Huguette et Hubert avaient eu une vie commune plutôt heureuse. Ils s’étaient mariés jeunes, s’étaient peu disputés et avaient un peu voyagé. La vie n’avait pas toujours été facile pour Hubert. Issu d’un milieu pauvre, il avait connu des restrictions durant la guerre, qui avaient marqué son enfance. Il avait travaillé dur afin de ne plus jamais manquer de rien, pour pouvoir ensuite profiter de la vie. Sa femme, Huguette, aimait particulièrement faire à manger, elle mettait tout son cœur à lui préparer de bons petits plats, et il se délectait à chaque fois des mets qu’elle lui concoctait avec amour. Huguette aimait aussi la tranquillité, les journées calmes où rien de particulier ne se passait, et, surtout, elle n'aimait pas être dérangée. C’est pour cela qu’ils n’avaient pas eu d’enfants. Huguette avait horreur du bruit, ça la fatiguait, et la fatigue la mettait de mauvaise humeur.

Hubert avait quelques vieux copains avec qui il allait parfois jouer à la pétanque ou qu’il invitait à la maison pour regarder le foot à la télé. Parmi eux, il y avait Dédé, le plus jeune de la bande, toujours célibataire, qui ne manquait jamais de souhaiter son anniversaire à Huguette. Ça l'énervait un peu, Huguette… Elle se disait qu’à leur âge, c'était plutôt ridicule... Mais, chaque année, Dédé se présentait à la porte, son bouquet de fleurs à la main. Hubert, lui, riait bien de cette habitude, il disait à Huguette que Dédé était secrètement amoureux d'elle et que c’était pour cette raison qu'il ne s'était jamais marié.

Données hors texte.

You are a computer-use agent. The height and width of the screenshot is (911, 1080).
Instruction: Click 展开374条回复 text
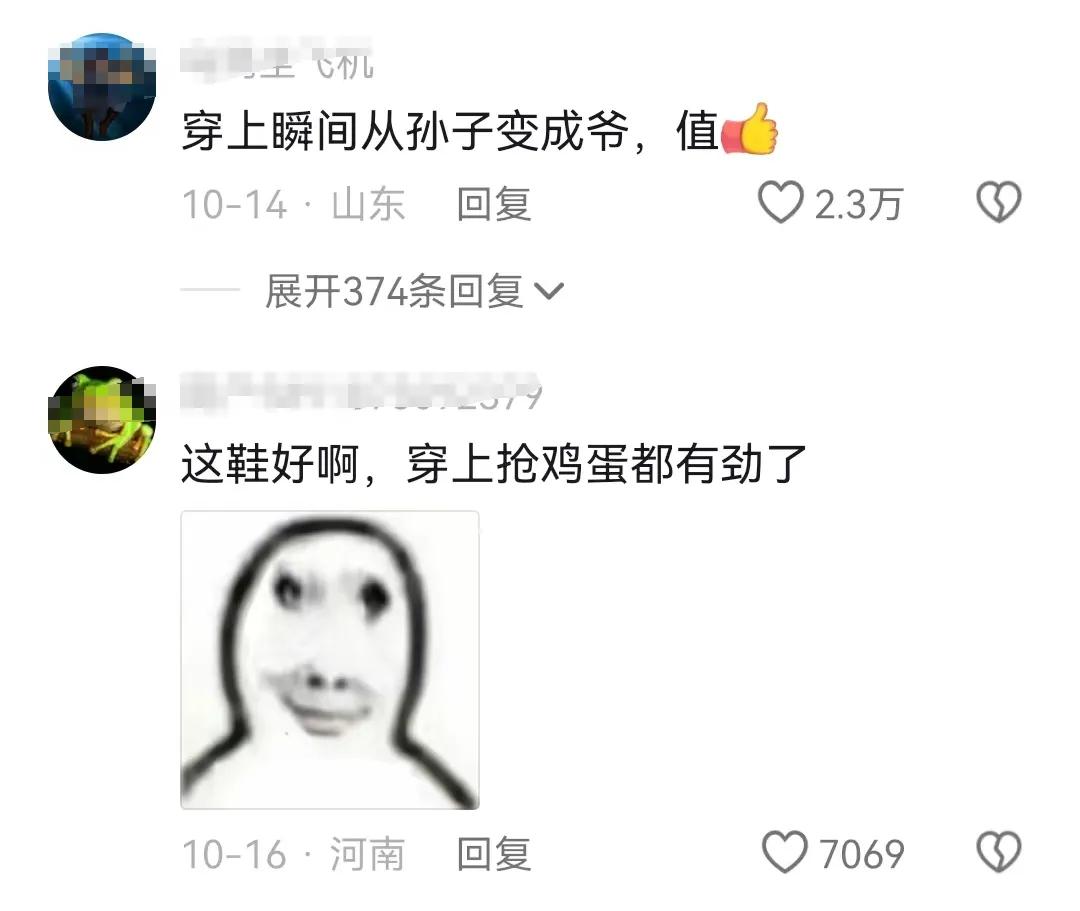pyautogui.click(x=394, y=291)
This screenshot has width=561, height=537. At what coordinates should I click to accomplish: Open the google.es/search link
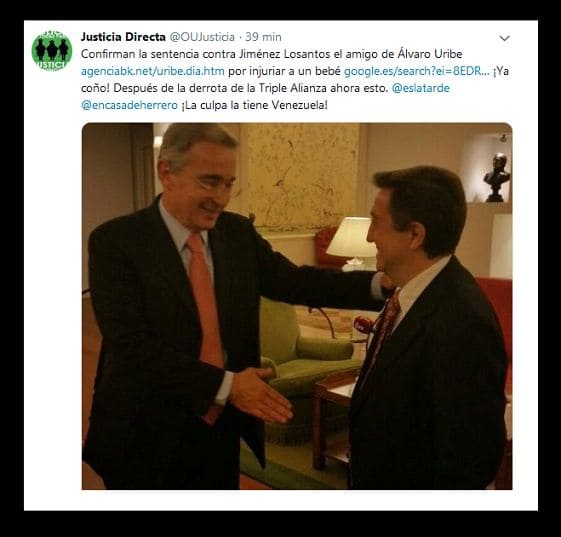coord(417,71)
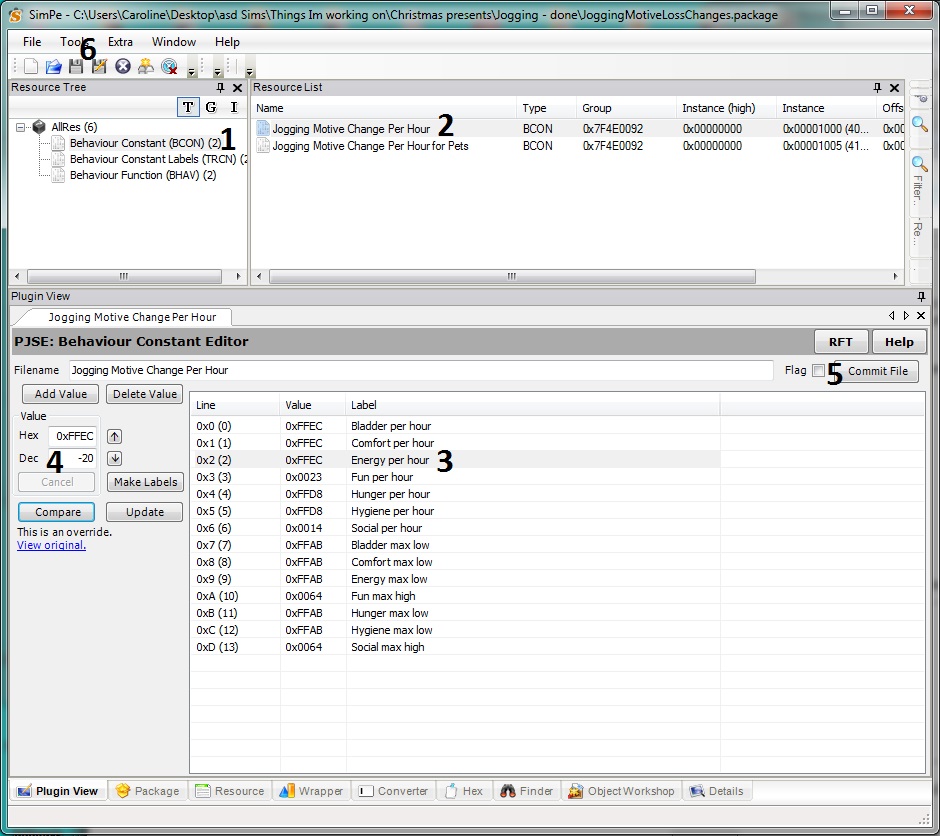This screenshot has height=836, width=940.
Task: Pin the Resource Tree panel
Action: (221, 88)
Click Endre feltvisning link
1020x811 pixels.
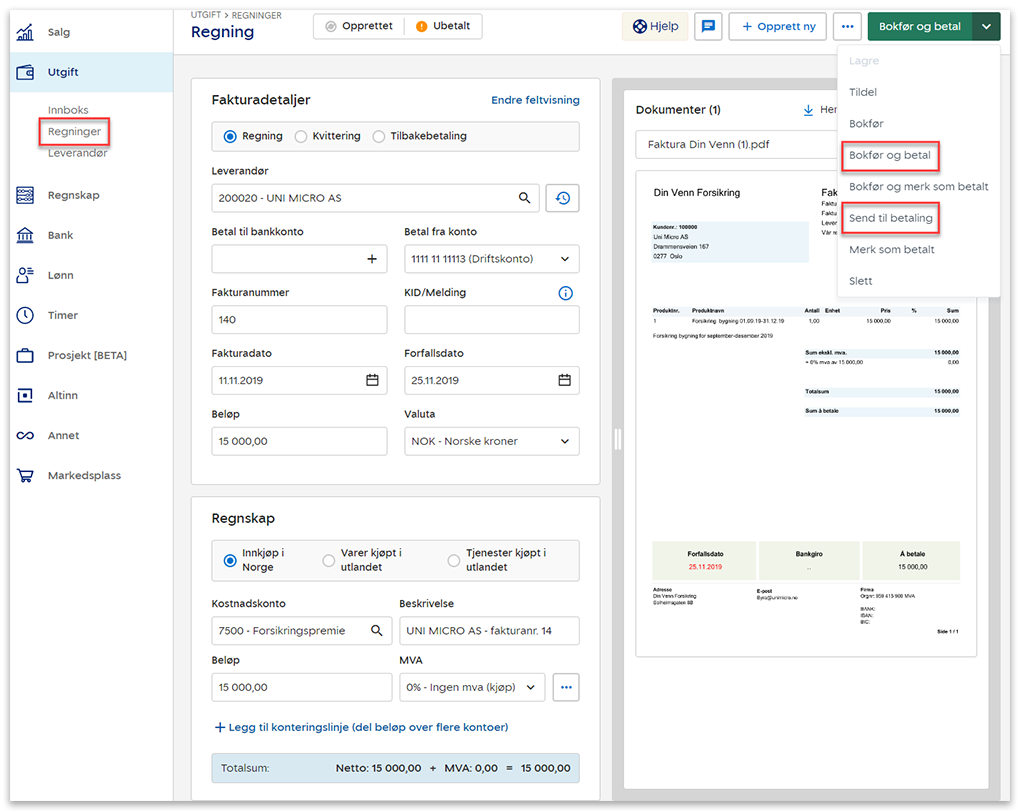click(535, 100)
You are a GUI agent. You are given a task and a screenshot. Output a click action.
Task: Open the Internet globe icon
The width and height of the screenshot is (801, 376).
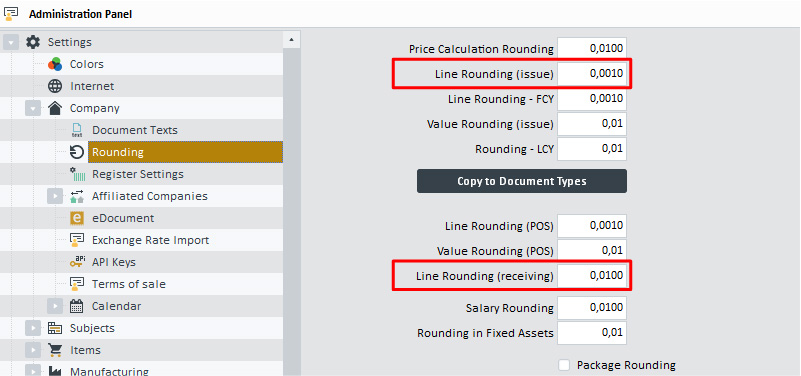[x=55, y=86]
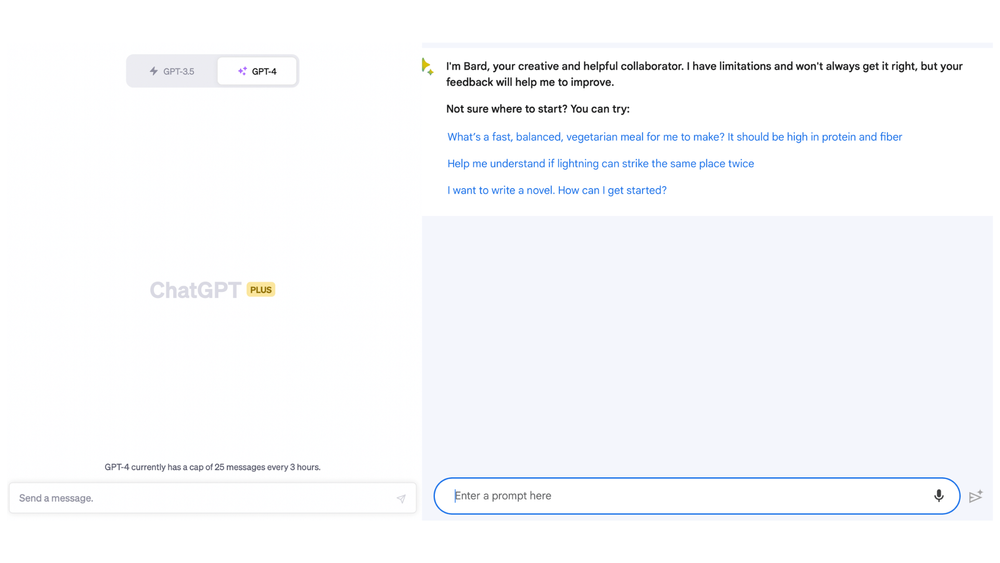The height and width of the screenshot is (563, 1000).
Task: Click the purple sparkle icon beside GPT-4
Action: [242, 72]
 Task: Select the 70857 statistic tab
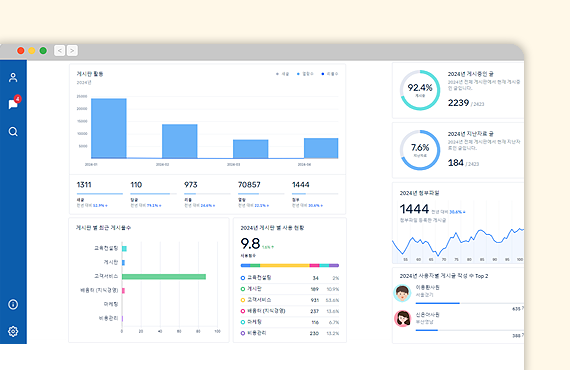click(261, 194)
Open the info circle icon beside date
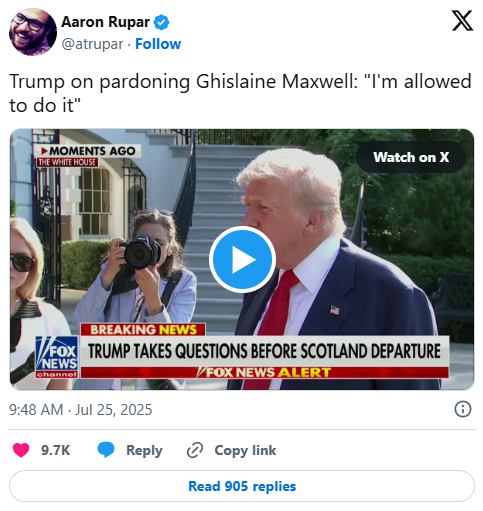The image size is (483, 511). (x=463, y=409)
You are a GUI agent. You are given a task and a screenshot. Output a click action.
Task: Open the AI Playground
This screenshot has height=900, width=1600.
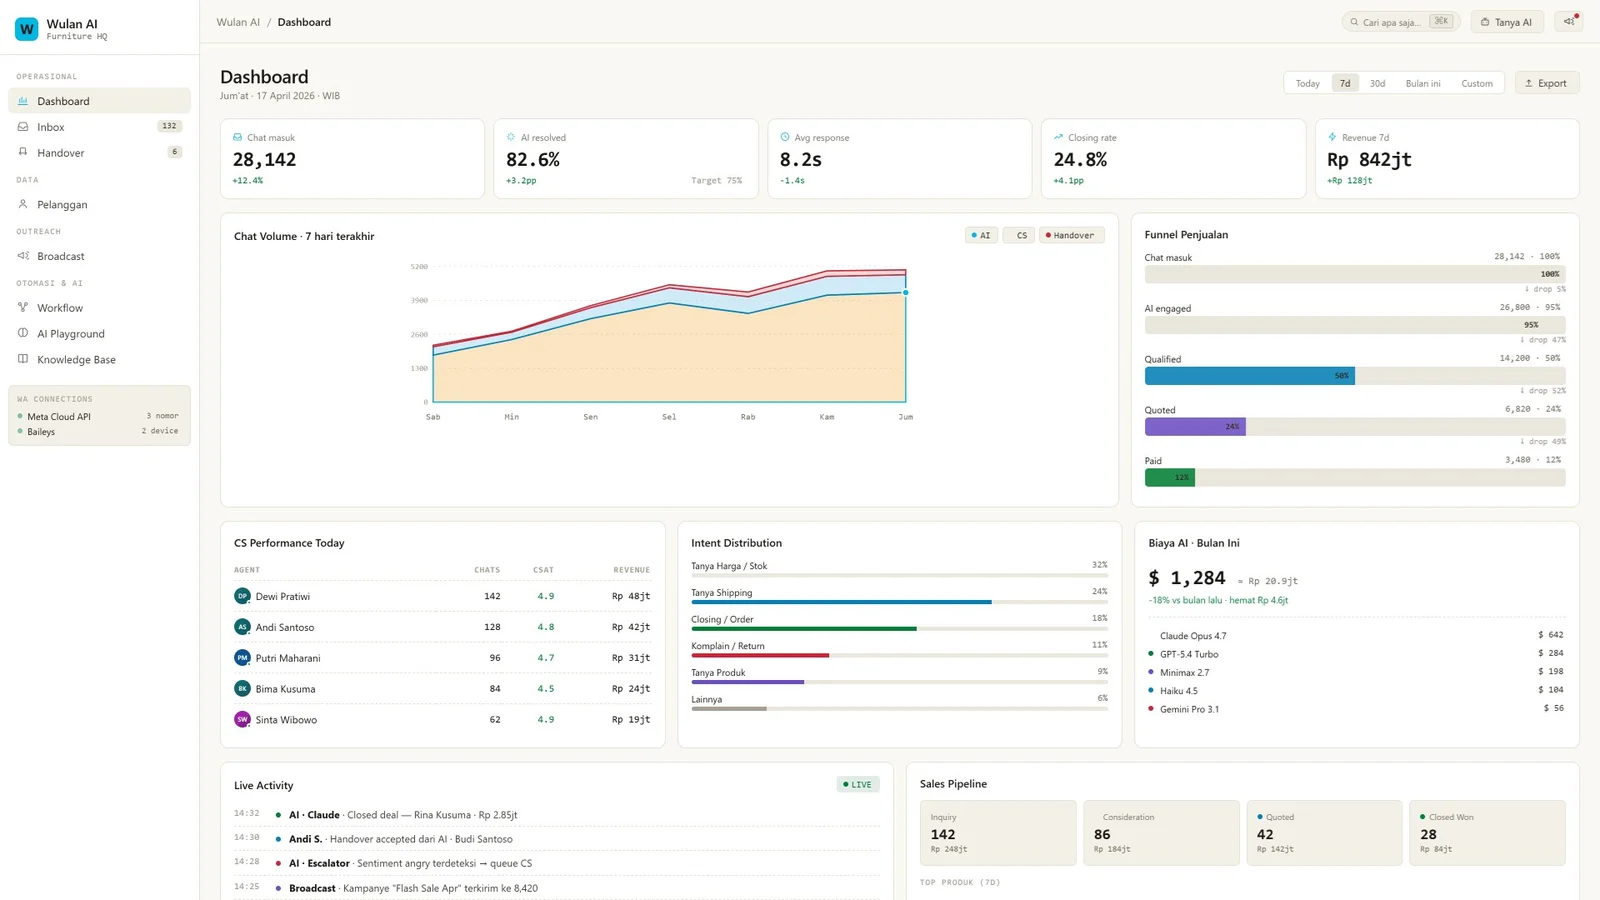tap(70, 333)
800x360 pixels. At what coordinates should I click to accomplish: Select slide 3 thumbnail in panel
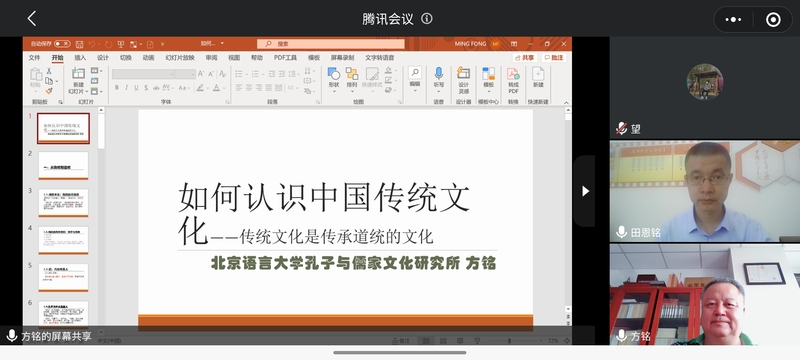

Huguette aimait toujours son mari, mais elle n’aimait pas ses amis, qui étaient tellement bruyants… Quand ils venaient à la maison, elle avait toujours l’impression qu’ils ne la respectaient pas. Ces jours-là, elle devenait comme étrangère, et même Hubert n’arrivait pas à la sortir de son mutisme, encore moins à la faire rire. Elle se réfugiait alors à la cuisine et restait aux fourneaux jusqu’à ce que les amis d’Hubert soient partis. Quand elle préparait le repas, sa mauvaise humeur se dissipait. Une fois seuls, ils partageaient le repas et Hubert, comme à son habitude, oubliait ses problèmes de cholestérol. Il disait toujours que, sur son lit de mort, il ne voudrait pas avoir à regretter quoi que ce soit. Et la bonne chère faisait partie des plaisirs auxquels il ne voulait en aucun cas renoncer.

 

Hubert mourut soudainement d’une crise cardiaque foudroyante. Les médecins ne purent rien faire, et, pour Huguette, le cauchemar commença. Il y eut un défilé ininterrompu de gens désireux de présenter leurs condoléances et de porter assistance à la veuve éplorée. Tous les amis qu’Hubert avait chéris se présentaient maintenant à sa porte, et Huguette les maudissait. Elle n'avait qu'une envie : se retrouver seule. Au bout d'une quinzaine de jours, tout cela se calma, les âmes charitables avaient compris qu'elles ne pouvaient rien pour apaiser le chagrin de la vieille dame, et plus personne n’était venu sonner à sa porte.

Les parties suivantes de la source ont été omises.